--- TASK DATA ---

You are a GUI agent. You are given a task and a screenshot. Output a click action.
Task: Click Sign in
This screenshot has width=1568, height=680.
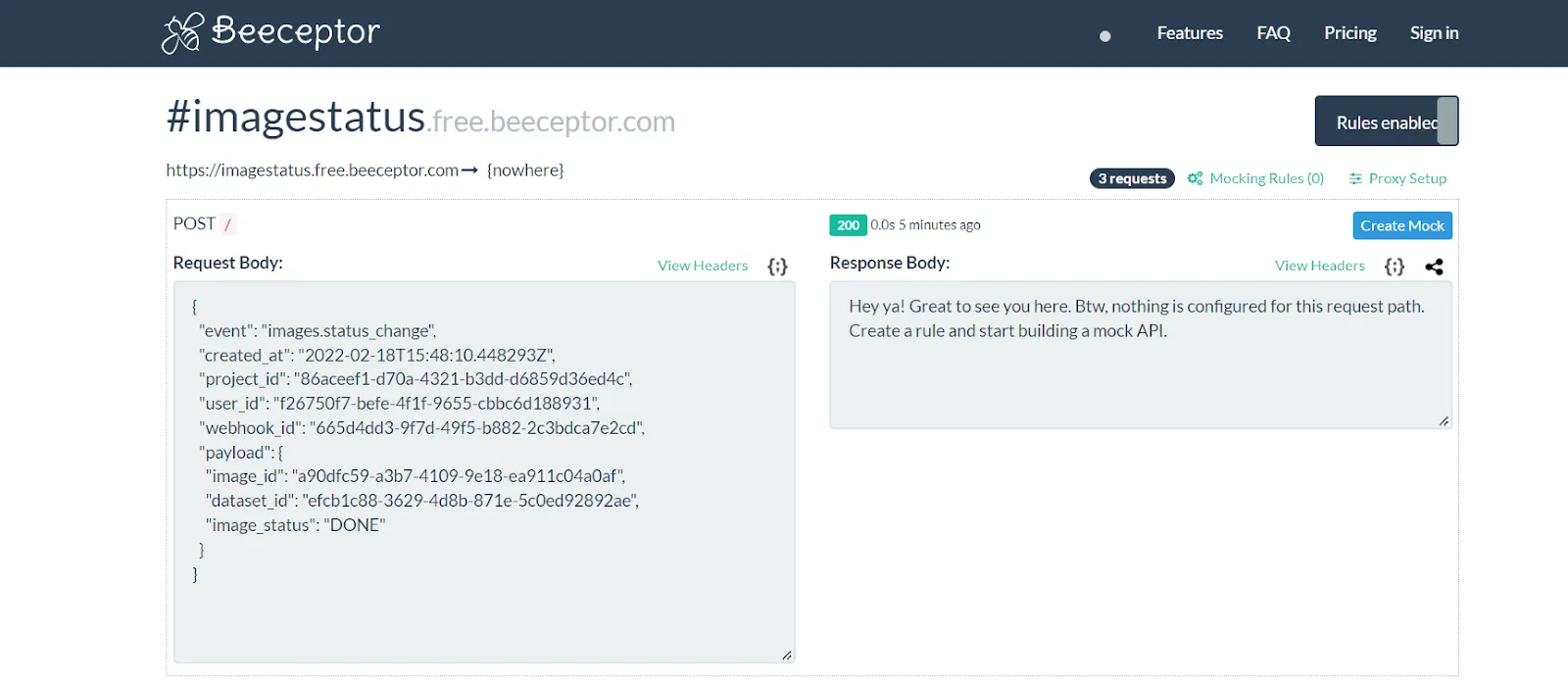pyautogui.click(x=1434, y=33)
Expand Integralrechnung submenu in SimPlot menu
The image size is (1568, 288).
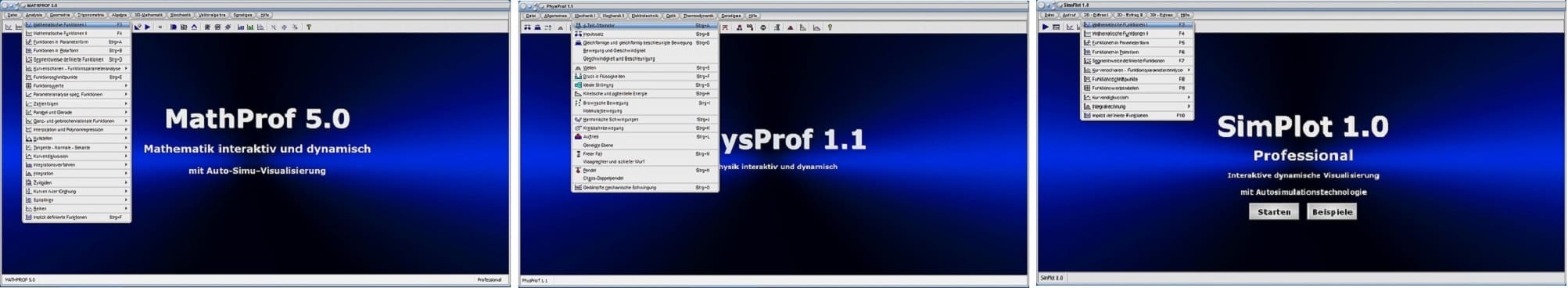pos(1137,106)
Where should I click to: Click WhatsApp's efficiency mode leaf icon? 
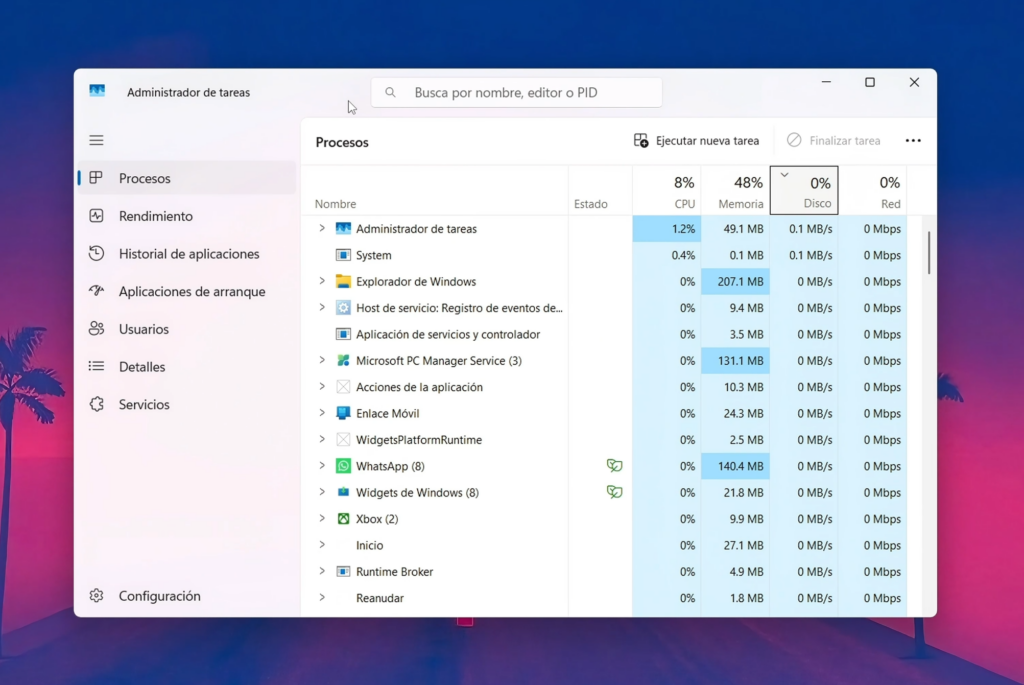click(614, 465)
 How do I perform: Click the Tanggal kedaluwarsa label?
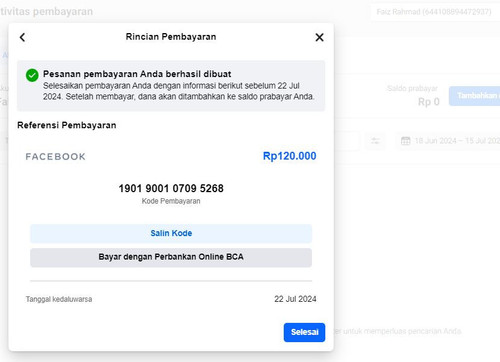pos(59,299)
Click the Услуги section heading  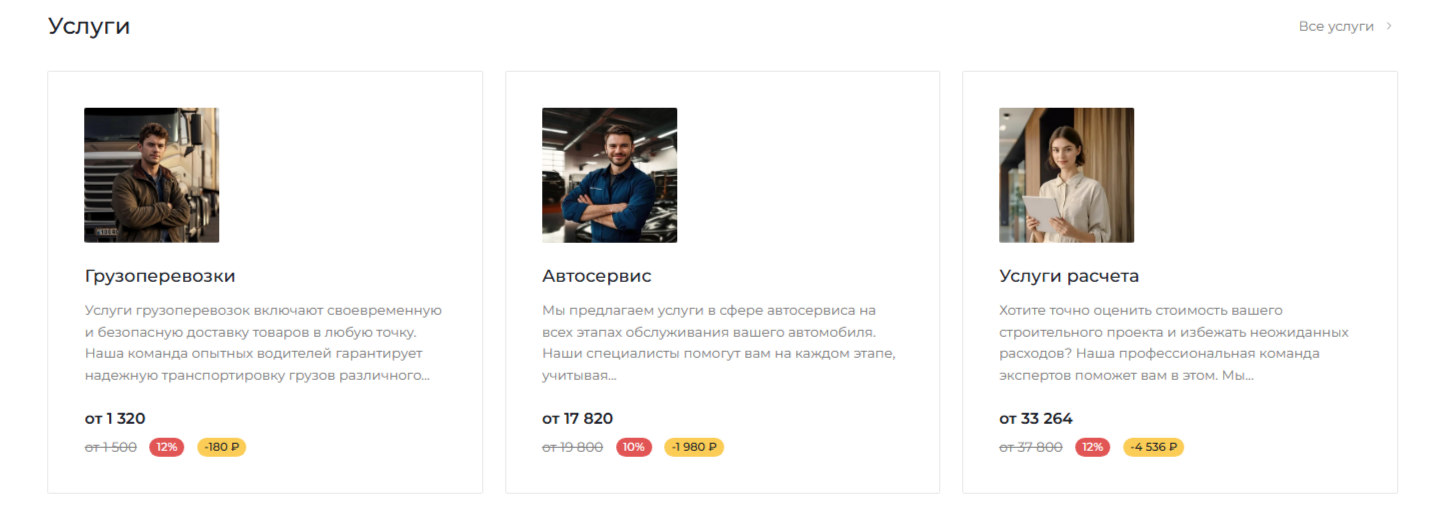(x=89, y=26)
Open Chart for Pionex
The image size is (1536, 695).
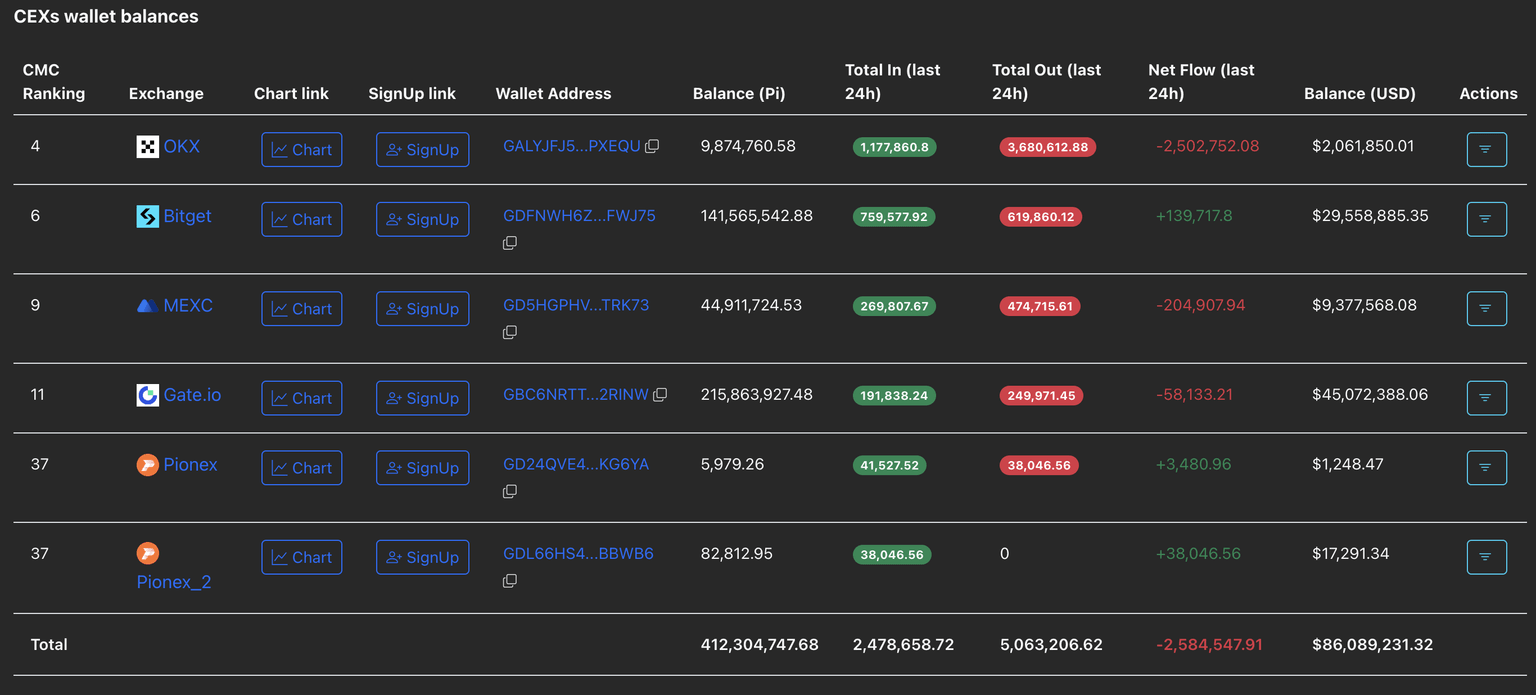point(301,468)
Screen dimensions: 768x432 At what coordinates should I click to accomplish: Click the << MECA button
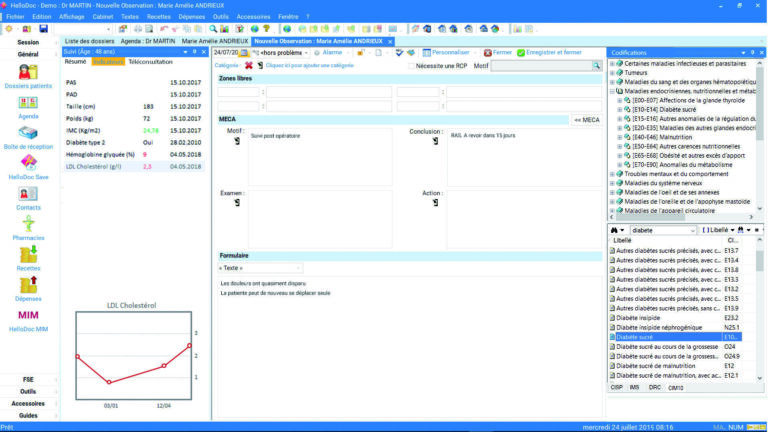pyautogui.click(x=586, y=120)
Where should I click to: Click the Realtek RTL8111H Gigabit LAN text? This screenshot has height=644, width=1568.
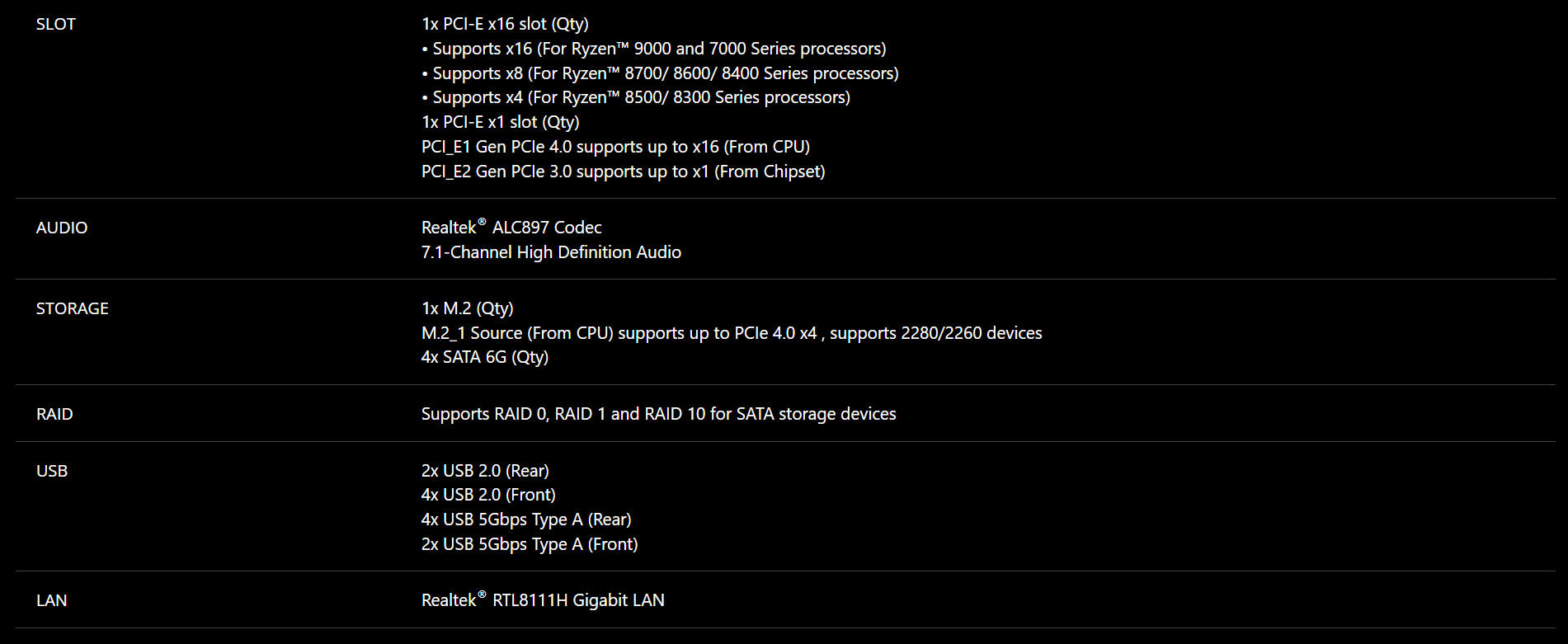(x=543, y=600)
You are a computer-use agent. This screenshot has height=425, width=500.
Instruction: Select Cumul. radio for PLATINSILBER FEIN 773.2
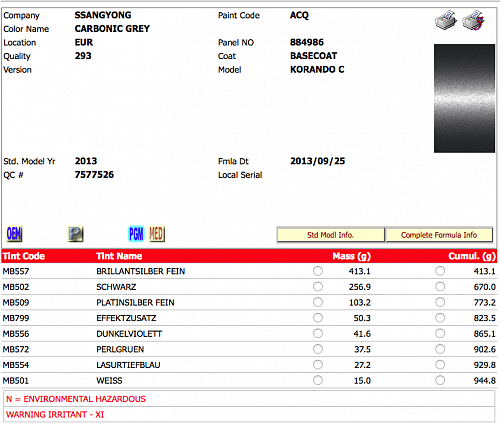[x=440, y=302]

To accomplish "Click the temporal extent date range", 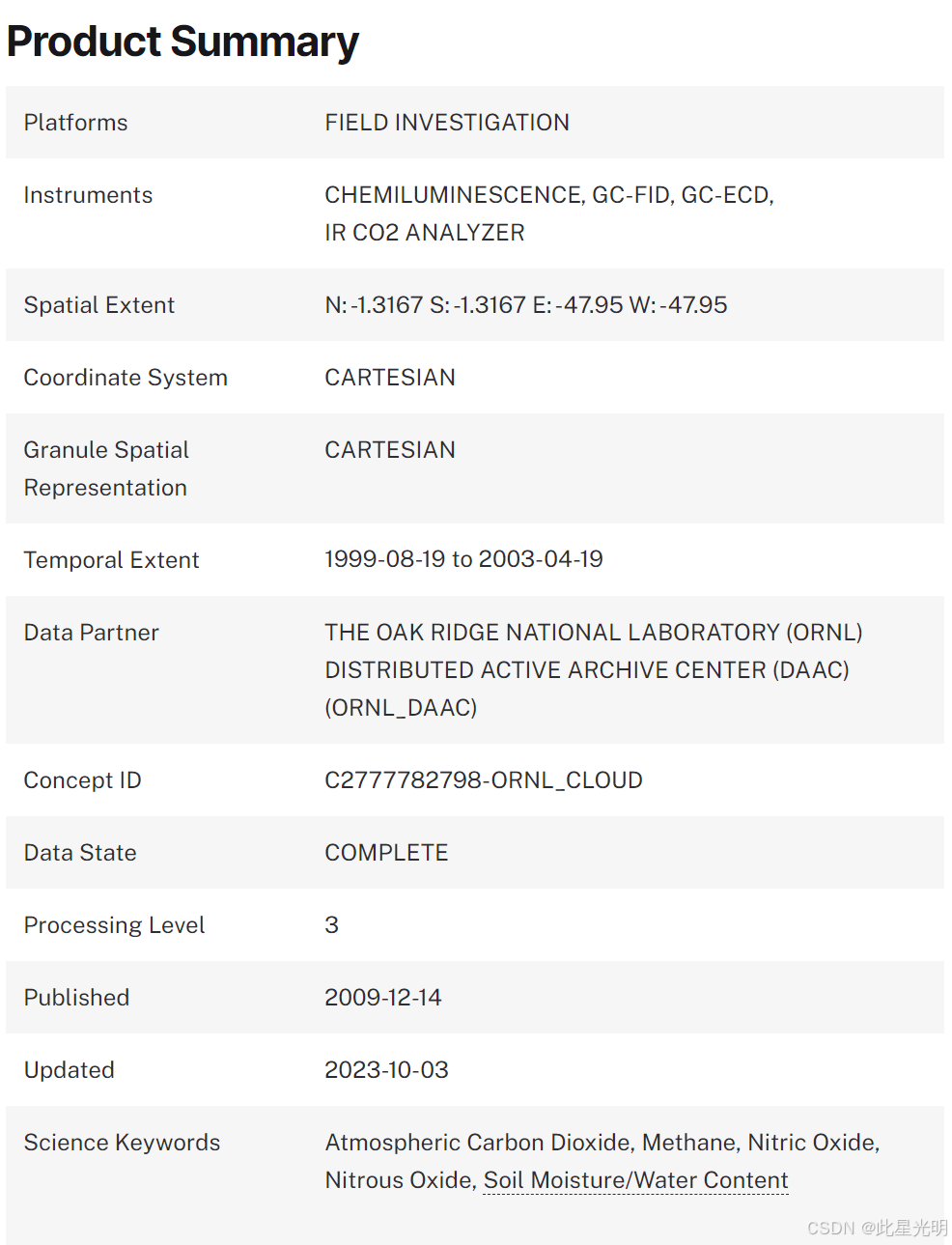I will 463,559.
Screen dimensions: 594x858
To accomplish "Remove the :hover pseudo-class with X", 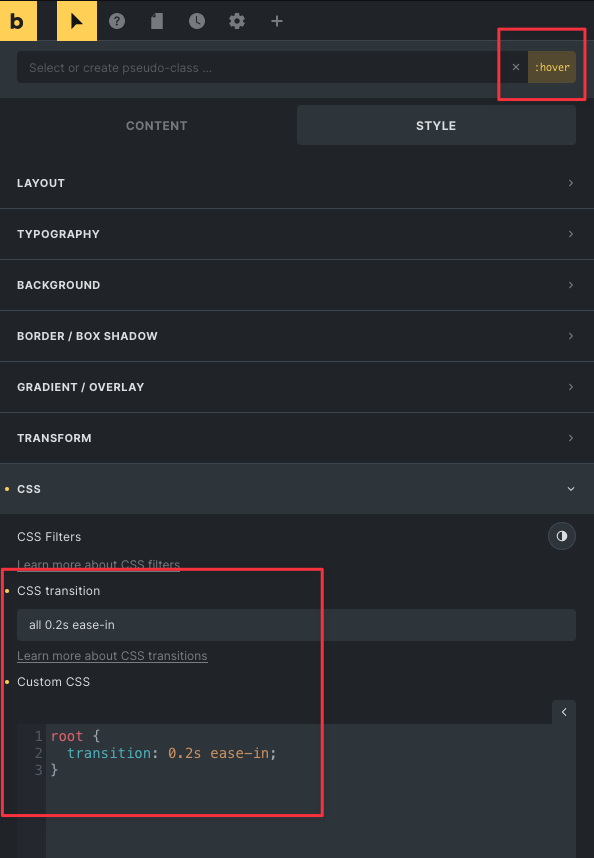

---

Say how many lines in the records hold the string "agent". Give no other words.

**ANSWER TO THIS EXERCISE**.
2